Tuesday, November 03, 2009

Attack of the Killer Cucumbers

The Butcher of Smithfield: Chaloner's Third Exploit in Restoration London (2008)

Susanna Gregory's Matthew Bartholomew books are entertaining if slight medieval murder mysteries set in and around 14th century Cambridge University. More efficient than inspired, they're the kind of books you buy to take on holiday and then leave in the hotel for the next guest.

They pass the time enjoyably enough, but you're unlikely ever to want to re-read them, basically.

What they're definitely not is Patricia Finney style medieval spy novels, Smiley in Elizabethan times, with richly described historical detail, intricate and logically consistent plots and a cast of finely sketched characters moving around a wholly believable world.

Which is why I should have suspected Gregory's second series of historical detective novels might be a bridge too far for the author - and for the reader. The Thomas Challoner books are set immediately post the restoration of Charles II, with the eponymous hero a spy for the Earl of Clarendon - a position he formally held under Cromwell's government. It's a promising set up and an interesting and relatively unexplored period, but where in the hands of a Finney or Martin Steven I'd expect something deep and layered, here the prose is at best workmanlike and - more importantly - the central puzzle has so obvious a solution that the failure of Challoner to spot it for several hundred pages serves only to make him look an idiot.

An incredibly straight-forward and obvious anagram turned ludicrous co-incidence, a scattering of clues so completely telegraphed that they may as well have been written in a different font to the rest of the text and a tendency to change the intelligence of each character from page to page in order to shove the story onwards, made this a real struggle to read.

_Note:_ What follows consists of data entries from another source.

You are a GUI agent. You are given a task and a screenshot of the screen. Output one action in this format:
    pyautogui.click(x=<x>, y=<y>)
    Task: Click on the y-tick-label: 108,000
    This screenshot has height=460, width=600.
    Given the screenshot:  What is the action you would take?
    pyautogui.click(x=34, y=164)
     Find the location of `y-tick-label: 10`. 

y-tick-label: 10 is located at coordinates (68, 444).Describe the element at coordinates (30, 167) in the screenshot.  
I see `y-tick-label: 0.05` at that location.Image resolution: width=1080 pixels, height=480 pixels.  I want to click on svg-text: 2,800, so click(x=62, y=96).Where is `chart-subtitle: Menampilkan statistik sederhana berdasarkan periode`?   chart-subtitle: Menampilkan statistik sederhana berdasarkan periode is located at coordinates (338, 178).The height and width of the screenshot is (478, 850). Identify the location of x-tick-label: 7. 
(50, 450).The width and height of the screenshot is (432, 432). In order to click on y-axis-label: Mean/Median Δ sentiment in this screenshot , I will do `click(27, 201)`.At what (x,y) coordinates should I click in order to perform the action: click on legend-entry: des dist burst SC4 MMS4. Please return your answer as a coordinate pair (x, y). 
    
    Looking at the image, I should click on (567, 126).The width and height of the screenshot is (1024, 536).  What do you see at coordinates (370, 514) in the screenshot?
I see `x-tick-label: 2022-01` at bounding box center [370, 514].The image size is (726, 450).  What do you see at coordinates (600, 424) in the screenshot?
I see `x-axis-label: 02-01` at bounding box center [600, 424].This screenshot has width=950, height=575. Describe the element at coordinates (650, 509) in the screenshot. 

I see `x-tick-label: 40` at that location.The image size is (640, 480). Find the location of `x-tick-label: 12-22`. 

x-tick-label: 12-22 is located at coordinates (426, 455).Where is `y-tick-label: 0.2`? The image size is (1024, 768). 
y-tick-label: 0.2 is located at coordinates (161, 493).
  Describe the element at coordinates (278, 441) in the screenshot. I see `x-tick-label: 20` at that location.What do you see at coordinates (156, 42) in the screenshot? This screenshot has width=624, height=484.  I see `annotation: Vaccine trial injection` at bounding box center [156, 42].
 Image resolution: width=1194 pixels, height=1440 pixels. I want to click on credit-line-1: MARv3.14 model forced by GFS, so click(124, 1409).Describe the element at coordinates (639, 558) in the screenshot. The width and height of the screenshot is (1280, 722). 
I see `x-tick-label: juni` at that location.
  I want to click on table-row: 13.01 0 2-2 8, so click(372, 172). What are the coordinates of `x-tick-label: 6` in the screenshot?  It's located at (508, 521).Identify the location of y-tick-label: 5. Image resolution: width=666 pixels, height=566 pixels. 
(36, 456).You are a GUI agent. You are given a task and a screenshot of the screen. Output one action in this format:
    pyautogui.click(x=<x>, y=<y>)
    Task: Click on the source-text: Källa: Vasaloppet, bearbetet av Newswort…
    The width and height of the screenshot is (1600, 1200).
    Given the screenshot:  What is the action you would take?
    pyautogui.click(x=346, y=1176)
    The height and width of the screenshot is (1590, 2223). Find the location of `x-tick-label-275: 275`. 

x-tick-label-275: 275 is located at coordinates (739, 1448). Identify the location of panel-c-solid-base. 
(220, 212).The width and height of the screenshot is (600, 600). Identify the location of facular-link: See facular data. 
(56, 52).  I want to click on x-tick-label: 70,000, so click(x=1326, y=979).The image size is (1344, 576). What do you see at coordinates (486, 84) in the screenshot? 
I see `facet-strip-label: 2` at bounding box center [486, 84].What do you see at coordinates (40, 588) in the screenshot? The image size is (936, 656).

Add in a habit (admittedly slightly less pronounced than in the Bartholomew novels) of devoting paragraph after paragraph to pointless and unconnected historical data which serves merely to highlight that the author has done some background reading, and this is a book - and I suspect series - to avoid like the mysterious and poisonous cucumbers which kick off the mystery (that's not as interesting as it sounds, incidentally).